Extracted entries Start Marker

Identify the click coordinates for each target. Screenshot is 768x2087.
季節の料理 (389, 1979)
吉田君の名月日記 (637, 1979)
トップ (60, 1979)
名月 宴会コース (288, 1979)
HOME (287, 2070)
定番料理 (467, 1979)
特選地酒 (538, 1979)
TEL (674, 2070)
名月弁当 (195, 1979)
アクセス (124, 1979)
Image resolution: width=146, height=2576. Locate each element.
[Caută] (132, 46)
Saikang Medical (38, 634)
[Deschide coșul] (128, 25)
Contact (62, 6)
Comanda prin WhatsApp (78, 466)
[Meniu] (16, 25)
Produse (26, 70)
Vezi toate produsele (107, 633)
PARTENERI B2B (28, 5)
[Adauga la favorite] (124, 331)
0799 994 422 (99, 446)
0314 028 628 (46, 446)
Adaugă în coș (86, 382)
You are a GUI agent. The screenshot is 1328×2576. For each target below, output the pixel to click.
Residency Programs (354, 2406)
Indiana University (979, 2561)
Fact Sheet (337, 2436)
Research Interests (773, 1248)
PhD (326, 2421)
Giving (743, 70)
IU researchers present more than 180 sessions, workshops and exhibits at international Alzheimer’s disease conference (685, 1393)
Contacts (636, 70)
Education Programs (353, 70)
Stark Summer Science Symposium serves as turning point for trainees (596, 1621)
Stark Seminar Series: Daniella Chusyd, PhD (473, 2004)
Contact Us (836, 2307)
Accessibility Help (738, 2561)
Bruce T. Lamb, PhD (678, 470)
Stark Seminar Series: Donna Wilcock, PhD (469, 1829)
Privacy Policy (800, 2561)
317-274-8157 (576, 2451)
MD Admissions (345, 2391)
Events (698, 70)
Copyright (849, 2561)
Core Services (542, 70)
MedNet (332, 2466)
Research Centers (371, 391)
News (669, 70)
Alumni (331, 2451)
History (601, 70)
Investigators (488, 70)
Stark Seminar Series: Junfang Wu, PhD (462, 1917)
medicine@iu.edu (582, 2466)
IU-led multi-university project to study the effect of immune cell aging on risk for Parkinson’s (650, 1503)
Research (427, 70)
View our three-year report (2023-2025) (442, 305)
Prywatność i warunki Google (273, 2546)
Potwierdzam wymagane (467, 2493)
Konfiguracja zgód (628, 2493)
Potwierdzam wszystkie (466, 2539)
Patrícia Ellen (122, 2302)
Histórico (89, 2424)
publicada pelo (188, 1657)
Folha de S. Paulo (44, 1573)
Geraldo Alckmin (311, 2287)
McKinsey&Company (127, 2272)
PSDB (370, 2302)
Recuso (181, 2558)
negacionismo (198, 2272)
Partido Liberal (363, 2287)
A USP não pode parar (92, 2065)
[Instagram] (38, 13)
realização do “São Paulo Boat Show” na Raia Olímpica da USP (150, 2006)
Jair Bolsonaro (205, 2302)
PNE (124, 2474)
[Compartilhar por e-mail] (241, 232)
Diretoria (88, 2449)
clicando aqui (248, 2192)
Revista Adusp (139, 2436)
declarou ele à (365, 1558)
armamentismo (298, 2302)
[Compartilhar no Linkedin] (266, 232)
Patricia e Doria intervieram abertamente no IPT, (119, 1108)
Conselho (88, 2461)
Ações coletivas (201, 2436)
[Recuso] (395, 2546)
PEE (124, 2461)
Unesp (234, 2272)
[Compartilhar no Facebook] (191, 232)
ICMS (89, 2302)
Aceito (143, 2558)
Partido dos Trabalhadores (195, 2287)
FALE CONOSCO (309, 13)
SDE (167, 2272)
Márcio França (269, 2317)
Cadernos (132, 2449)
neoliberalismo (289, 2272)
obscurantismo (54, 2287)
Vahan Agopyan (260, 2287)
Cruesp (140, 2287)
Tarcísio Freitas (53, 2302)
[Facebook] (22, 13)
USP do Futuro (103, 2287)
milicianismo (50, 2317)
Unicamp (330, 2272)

Extracted entries End Marker

» Your goal:
Scan the entries above and copy each line where "Programs" occurs.

» Reply:
Residency Programs (354, 2406)
Education Programs (353, 70)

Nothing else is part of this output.